Ohne die fröhlichen Chöre des Cum Sancto Spiritu von Bachs h-Moll-Messe stünde es traurig um dieses alte Geschäft, das, nicht anders als Quevedos Träume, stets Bühne wie Hörsaal meiner Fantasien gewesen ist.
    Alí und Samuel betraten den Musikladen beinahe Hand in Hand. Ersterer der begüterte Sohn einer syrisch-libanesischen Familie, der andere jüdischer Herkunft. Beim Studium der Politikwissenschaft hatten die zwei einander kennengelernt. Sie lebten ihr Idyll stolz vor aller Augen, um zu beweisen, dass ein friedliches Auskommen beider Völker sehr wohl möglich ist. Bedauerlicherweise entging ihren Eltern die internationale Dimension der Angelegenheit, und so hatten sie jeden Kontakt zu ihren Söhnen abgebrochen.
    Die Chöre verbanden sich nun und forderten uns auf, ihnen in eine Welt zu folgen, die näher am Herzen der Dinge liegt - Bachs Methode, den Schmerz darüber aufzuheben, dass er zwölf seiner zahlreichen Kinder eines nach dem anderen sterben sehen musste. Wofür der Himmel seine Kunst um den Balsam bereicherte, der einen dafür entschädigt, dass man lernt, Narben anzusammeln.
    Alí hatte ein Buch von Bertrand Russell dabei. "Darin vertritt er die Meinung, die Religionen hätten der Menschheit nichts gegeben", erklärte Alí.
    "War er Autist?", fragte Samuel scherzend, um sogleich hinzuzufügen, Tschaikowski habe auf sein Leben verzichtet, um einem Prozess wegen seiner Affäre mit einem jungen Adligen aus dem Zarenhaus zu entgehen. Freunde hätten ihm Gift besorgt, damit er sich keinem Skandal auszusetzen brauchte. Wir schwiegen.
    Alí zählte verschiedene berühmte Homosexuelle aus früheren Jahrhunderten auf, so als wollte er sich rechtfertigen, und sagte abschließend, es gebe keinen Unterschied zwischen schwuler und nicht schwuler Ästhetik.
    Samuel erwiderte: "Was die Musik angeht, stimmt das vielleicht, aber bei der Einrichtung unserer Wohnräume legen wir viel mehr Wert darauf, dass alles geschmackvoll zusammenpasst, als die Nichtschwulen. Dass sich womöglich auch kleine Kinder durch diese Räume bewegen, ja darin spielen wollen, daran denken wir freilich nicht.
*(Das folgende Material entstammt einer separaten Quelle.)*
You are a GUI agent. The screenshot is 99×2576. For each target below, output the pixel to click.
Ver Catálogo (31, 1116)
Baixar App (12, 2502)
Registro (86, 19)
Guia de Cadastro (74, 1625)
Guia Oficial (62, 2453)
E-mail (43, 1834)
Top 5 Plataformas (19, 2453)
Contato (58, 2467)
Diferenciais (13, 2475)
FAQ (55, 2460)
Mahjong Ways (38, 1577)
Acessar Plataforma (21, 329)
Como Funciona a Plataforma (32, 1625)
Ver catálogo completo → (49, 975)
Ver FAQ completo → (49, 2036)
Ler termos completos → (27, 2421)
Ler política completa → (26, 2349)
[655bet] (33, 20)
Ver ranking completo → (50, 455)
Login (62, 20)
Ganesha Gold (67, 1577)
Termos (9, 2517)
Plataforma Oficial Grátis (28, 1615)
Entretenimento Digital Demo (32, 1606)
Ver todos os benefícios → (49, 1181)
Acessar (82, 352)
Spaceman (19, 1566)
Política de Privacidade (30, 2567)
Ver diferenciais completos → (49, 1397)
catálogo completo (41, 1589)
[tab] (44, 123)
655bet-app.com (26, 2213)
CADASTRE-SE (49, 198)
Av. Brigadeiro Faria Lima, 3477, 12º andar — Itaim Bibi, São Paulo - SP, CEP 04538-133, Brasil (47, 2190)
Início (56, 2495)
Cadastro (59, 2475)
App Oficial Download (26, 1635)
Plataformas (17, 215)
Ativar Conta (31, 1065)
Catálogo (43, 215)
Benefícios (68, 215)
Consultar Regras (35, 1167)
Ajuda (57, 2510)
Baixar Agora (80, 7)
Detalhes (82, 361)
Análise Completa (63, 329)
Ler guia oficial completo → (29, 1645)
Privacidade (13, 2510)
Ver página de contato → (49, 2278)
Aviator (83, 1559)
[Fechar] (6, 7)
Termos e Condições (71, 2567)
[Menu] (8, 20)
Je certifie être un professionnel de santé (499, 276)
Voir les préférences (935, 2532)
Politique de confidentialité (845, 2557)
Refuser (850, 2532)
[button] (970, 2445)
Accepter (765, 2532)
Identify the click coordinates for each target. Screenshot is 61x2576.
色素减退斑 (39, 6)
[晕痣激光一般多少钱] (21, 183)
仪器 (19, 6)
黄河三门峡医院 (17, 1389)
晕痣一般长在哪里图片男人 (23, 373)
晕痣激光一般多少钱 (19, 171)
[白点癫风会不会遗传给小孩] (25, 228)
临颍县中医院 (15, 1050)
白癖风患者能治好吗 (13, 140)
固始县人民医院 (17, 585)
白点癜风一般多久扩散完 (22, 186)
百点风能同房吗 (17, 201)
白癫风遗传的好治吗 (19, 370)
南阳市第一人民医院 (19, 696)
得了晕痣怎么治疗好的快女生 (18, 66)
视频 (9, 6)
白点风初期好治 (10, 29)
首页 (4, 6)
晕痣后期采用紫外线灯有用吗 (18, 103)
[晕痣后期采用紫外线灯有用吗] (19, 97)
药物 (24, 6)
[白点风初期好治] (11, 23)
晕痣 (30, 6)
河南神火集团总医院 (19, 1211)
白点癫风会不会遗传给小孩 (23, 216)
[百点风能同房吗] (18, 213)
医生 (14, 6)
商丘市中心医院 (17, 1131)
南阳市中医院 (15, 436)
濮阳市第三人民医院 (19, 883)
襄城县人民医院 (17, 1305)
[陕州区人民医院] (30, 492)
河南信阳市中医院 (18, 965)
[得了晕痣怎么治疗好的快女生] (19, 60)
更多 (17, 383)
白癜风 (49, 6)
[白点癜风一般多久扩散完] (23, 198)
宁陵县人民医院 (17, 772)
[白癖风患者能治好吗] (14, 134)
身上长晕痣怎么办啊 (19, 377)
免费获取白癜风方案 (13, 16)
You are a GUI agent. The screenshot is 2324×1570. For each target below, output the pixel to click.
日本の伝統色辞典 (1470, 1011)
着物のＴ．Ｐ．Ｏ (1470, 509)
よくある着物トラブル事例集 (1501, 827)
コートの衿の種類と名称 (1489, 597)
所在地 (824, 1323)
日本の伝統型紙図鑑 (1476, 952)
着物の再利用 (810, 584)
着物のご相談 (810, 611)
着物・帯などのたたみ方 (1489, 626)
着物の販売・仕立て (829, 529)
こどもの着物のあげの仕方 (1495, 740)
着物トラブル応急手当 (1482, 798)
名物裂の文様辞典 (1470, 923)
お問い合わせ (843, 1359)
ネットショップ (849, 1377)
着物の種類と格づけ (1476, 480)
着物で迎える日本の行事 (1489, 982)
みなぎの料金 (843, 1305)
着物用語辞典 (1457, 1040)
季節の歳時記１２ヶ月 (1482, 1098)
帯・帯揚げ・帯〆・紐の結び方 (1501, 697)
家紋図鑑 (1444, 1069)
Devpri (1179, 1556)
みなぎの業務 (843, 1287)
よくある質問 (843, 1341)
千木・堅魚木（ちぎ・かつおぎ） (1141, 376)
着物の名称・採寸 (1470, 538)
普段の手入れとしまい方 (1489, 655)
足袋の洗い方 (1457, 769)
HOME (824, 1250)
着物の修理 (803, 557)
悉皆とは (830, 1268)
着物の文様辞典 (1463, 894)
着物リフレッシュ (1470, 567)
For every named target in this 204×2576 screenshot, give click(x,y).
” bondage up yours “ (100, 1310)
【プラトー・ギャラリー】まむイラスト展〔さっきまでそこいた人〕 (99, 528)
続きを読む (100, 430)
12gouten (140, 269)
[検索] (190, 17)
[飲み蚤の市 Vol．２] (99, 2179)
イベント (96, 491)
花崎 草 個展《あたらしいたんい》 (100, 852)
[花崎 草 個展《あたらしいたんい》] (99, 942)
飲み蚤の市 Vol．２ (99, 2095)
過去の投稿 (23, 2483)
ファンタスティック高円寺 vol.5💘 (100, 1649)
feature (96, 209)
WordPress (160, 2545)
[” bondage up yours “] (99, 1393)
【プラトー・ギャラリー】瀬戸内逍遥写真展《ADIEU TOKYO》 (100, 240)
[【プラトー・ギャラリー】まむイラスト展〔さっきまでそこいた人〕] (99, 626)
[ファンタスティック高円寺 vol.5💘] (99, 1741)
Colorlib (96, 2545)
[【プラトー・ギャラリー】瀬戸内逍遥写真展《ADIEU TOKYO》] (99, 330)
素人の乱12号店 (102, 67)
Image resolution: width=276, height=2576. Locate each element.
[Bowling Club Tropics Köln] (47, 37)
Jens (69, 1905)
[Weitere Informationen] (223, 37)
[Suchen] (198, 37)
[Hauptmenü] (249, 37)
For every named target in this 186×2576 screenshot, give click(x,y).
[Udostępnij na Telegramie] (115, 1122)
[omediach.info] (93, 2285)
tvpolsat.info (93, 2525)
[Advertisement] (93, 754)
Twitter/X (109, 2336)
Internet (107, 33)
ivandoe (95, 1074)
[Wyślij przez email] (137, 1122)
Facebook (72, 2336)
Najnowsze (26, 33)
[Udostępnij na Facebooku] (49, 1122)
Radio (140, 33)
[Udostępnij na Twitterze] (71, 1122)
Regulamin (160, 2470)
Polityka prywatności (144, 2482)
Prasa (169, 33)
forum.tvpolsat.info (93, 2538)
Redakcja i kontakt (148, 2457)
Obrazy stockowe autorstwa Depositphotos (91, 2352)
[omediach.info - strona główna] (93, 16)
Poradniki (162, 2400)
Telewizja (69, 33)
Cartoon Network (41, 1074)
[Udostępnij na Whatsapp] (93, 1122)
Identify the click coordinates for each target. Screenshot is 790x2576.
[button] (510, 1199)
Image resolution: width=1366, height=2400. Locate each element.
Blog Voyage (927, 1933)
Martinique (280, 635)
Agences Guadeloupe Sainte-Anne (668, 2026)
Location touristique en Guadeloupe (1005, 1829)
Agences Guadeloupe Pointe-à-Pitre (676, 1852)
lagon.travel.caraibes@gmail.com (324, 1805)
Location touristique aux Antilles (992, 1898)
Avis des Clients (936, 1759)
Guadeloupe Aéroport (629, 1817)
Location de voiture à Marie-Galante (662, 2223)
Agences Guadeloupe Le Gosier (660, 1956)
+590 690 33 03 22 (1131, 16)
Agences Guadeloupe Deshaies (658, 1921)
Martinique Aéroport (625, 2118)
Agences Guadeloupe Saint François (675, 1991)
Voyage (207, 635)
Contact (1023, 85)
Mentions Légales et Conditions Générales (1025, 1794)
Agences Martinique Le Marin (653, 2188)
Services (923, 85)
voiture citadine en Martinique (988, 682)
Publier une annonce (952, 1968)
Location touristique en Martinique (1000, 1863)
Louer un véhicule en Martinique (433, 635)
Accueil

In dieser Hinsicht sind wir wenig einfallsreich."
    Ich fragte, womit ich zu Diensten sein könne. Sie wollten etwas Lustiges für die Zeitschrift ihrer Fakultät schreiben, die für gewöhnlich furchtbar steif und ernst daherkomme. Ihrer Ansicht nach bedienten sich die Akademiker einer Geheimsprache, um ihr Revier abzugrenzen, nicht anders als manche Jugendbanden. Auf diese Weise wüssten sie immer genau, wer dazugehört und wer nicht, und wer sich nicht an den gerade vorgeschriebenen Jargon halte, werde umgehend aus dem Viertel vertrieben. Von dieser Zwangsjacke wollten sie sich befreien.
    Ich sagte, es sei einfacher, etwas Tiefschürfendes zu verfassen, als einen Beitrag zu liefern, der auf intelligente Weise humorvoll ist. Sie sahen sich an. Alí meinte: "Russell sagt, mit der Erfindung der Sünde tötet das Christentum den Humor und die Lust."
    "Die Sünde gibt es schon länger", erwiderte ich, "der Beitrag des Christentums besteht im seltsamen Sakrament der Vergebung."
    "Reden wir lieber über Politik." Samuel hatte recht.
    Darauf bemühte ich mich, ihnen Bach mit Worten nahezubringen, was ungefähr so ist, als wollte man den Klang einer Träne zeichnen. Schließlich lernt man Musik nicht - in Musik wird man eingeweiht.
    Doch das Scheitern meiner Erklärungsversuche war nicht vergebens: Stattdessen trug ich ihnen nun aus der Erinnerung eine Reihe von Stichpunkten vor, die ich mir gelegentlich zum Thema "Ein Mann und zwei Kühe" gemacht hatte.
    Lachend machten sie sich an deren Ausarbeitung. Als die von dem Lutheraner Bach verfasste katholische Messe beim Dona nobis pacem ankam, musste ich lächelnd daran denken, dass die Katholiken Bach für seine Messen bezahlten, die Protestanten dagegen für seine Passionen.
    Als die Messe nun daran ging, uns die Gottheit zu verflüssigen und - als ob das nötig wäre - den Beweis zu erbringen, dass die Seele belohnt wird, die sich nichts vormacht, wenn sie sich in stiller Versenkung übt, waren die beiden weiter mit ihrer Aufgabe beschäftigt. Als der Artikel fertig war, lasen wir ihn uns gegenseitig vor; ich erinnere mich nur noch an die folgenden Variationen: Jemand besitzt zwei Kühe. Im Kapitalismus verkauft er eine der beiden und kauft dafür einen Stier.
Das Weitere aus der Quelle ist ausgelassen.